_Excerpt provided_:
Lusitania, Insurance, War Risk Exclusion – Part V
The sinking of the Lusitania produced a number of legal actions. This series of blogs discusses some of them, principally ones related to insurance problems and several in the same ball-park as insurance, sort of: to wit, probate related cases, more or less. The case described here is one from the highest court in New York State, and it involves the sinking of the Lusitania, life insurance, and a probate problem.
The case is McGowin v. Menken, 119 N.E. 877 (N.Y. 877). In it a married couple, the Tassons (“H” and “W”), perished in the sinking of the Lusitania. At that time, H had three life insurance policies each to be paid to W, if living, but if not then to his executors, administrators, or assigns. The life insurer paid the money into the court since was not sure what should be done under New York law. The problem was that W’s estate said it had a claim too.

_Goals_:
**a)** From the Lusitania insurance article, return the passage starting with "Lusitania, Insurance, War" and going on through "a probate problem.", copied verbatim.
**b)** Recast the paragraph of the Lusitania insurance article beginning "The case is McGowin v. Menken" as a short bulleted list that keeps its main facts.
**c)** Write the next part of the Lusitania insurance article, picking up after its final sentence.

_Material provided_:
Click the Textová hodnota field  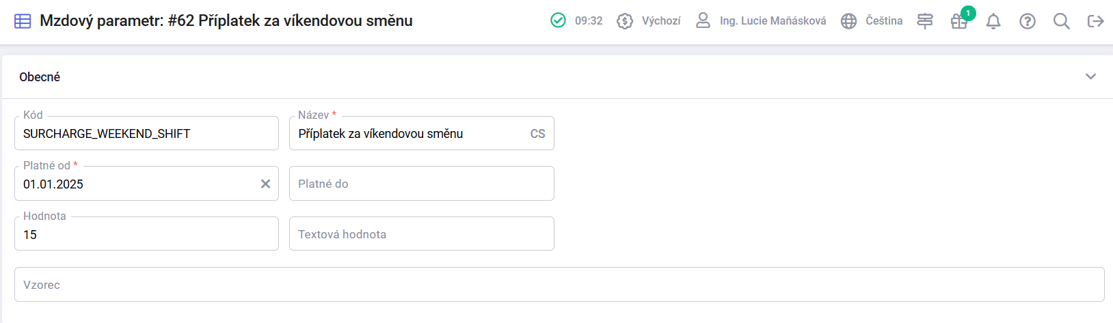(421, 234)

_Answers to the exercise_:
**a)**
Lusitania, Insurance, War Risk Exclusion – Part V
The sinking of the Lusitania produced a number of legal actions. This series of blogs discusses some of them, principally ones related to insurance problems and several in the same ball-park as insurance, sort of: to wit, probate related cases, more or less. The case described here is one from the highest court in New York State, and it involves the sinking of the Lusitania, life insurance, and a probate problem.

**b)**
- Case: McGowin v. Menken.
- A married couple, the Tassons ("H" and "W"), died in the sinking of the Lusitania.
- H held three life insurance policies, each payable to W if she was living, and otherwise to his executors, administrators, or assigns.
- The insurer was unsure what New York law required, so it paid the money into the court.
- W's estate asserted that it also had a claim.

**c)**
But under the express terms of the policy, if survivorship cannot be proved, the payment of the policy goes to the estate of the policyholder. The court does not say so specifically but the right way to do this is under contract law. Life insurance policies are contracts. W was not a party to the contract, and H had a right under the contract to change the beneficiary(ies) as he saw fit. Hence the insurer had a contract duty to pay the monies due under the contract in accordance with it, namely, to the estate (or administrators thereof). W had no property interest in assets related to the contract, so neither she nor her estate had any right to the proceeds.
For those having any interest in this matter, one of the cases the court cited is Hildenbrandt v. Ames, 66 S.W. 128 (Tex. Civ. App.—1901, writ refus’d), a storm case.
Michael Sean Quinn, Ph.D., J.D., c.p.c.u. . . .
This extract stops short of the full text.